March 7, 2020 - John Robinson
Extended Kalman Filter Project
Project 5 in Udacity’s Self-Driving Car Nanodegree
Project rubrik: https://review.udacity.com/#!/rubrics/748/view
My Project Repository: https://github.com/johnrobinsn/CarND-Extended-Kalman-Filter-Project.git
Self-Driving Car Engineer Nanodegree Program
In this project I was able to utilize a kalman filter to estimate the state of a moving object of interest with noisy lidar and radar measurements. Passing the project requires obtaining RMSE values that are lower than the tolerance outlined in the project rubric.
This project involves the Term 2 Simulator which can be downloaded here.
This repository includes two files that can be used to set up and install uWebSocketIO for either Linux or Mac systems. For windows you can use either Docker, VMware, or even Windows 10 Bash on Ubuntu to install uWebSocketIO. Please see the uWebSocketIO Starter Guide page in the classroom within the EKF Project lesson for the required version and installation scripts.
Once the install for uWebSocketIO is complete, the main program can be built and run by doing the following from the project top directory.
- mkdir build
- cd build
- cmake ..
- make
- ./ExtendedKF
Tips for setting up your environment can be found in the classroom lesson for this project.
Note that the programs that need to be written to accomplish the project are src/FusionEKF.cpp, src/FusionEKF.h, kalman_filter.cpp, kalman_filter.h, tools.cpp, and tools.h
The program main.cpp has already been filled out, but feel free to modify it.
Here is the main protocol that main.cpp uses for uWebSocketIO in communicating with the simulator.
INPUT: values provided by the simulator to the c++ program
["sensor_measurement"] => the measurement that the simulator observed (either lidar or radar)
OUTPUT: values provided by the c++ program to the simulator
["estimate_x"] <= kalman filter estimated position x
["estimate_y"] <= kalman filter estimated position y
["rmse_x"]
["rmse_y"]
["rmse_vx"]
["rmse_vy"]
- cmake >= 3.5
- All OSes: click here for installation instructions
- make >= 4.1 (Linux, Mac), 3.81 (Windows)
- Linux: make is installed by default on most Linux distros
- Mac: install Xcode command line tools to get make
- Windows: Click here for installation instructions
- gcc/g++ >= 5.4
- Linux: gcc / g++ is installed by default on most Linux distros
- Mac: same deal as make - install Xcode command line tools
- Windows: recommend using MinGW
- Clone this repo.
- Make a build directory:
mkdir build && cd build
- Compile:
cmake .. && make
- On windows, you may need to run:
cmake .. -G "Unix Makefiles" && make
- On windows, you may need to run:
- Run it:
./ExtendedKF
After integrating the code done in earlier excercises, I was left with focusing on a few minor system initialization gaps and to setup the UpdateEKF, function.

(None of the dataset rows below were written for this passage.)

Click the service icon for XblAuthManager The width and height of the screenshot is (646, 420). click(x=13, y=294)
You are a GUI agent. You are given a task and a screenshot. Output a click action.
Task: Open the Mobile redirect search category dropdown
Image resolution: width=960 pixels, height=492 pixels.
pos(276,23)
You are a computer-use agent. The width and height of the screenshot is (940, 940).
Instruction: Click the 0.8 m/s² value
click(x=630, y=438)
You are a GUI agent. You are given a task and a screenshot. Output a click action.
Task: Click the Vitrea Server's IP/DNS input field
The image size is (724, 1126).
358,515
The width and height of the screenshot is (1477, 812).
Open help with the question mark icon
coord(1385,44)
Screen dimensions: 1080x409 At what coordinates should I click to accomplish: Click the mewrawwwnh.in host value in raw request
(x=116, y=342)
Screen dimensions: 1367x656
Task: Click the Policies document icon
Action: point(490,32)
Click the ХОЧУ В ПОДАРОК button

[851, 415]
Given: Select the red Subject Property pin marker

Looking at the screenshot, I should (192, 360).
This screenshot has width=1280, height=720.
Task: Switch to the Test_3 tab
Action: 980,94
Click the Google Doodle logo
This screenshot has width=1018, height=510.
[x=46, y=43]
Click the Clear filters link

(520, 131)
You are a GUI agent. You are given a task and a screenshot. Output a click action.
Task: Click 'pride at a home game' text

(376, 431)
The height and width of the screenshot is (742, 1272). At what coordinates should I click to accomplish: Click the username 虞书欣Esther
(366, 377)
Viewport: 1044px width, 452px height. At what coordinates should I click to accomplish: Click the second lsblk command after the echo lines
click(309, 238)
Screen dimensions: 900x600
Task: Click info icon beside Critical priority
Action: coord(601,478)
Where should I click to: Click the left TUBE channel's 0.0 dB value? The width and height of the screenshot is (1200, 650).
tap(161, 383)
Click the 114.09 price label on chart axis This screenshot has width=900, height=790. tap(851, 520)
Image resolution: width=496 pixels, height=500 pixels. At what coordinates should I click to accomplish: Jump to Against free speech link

The UpdateEKF function performs the upate step for a Kalman filter where we have a non-linear measurement function, which we have given the radar sensor measurements. After getting these set up I was able to run the simulator and meet the performance criteria for the project, with an RMSE of less than [.11, .11, 0.52, 0.52].
Here is a screenshot of the simulator using the first dataset:
I was able to get an RMSE of [0.0973,0.0855,0.4513,0.4399] on Dataset 1.
Here is a screenshot of the simulator using the second dataset:
I was able to get an RMSE of [0.0726,0.0965,0.4216,0.4932] on Dataset 2.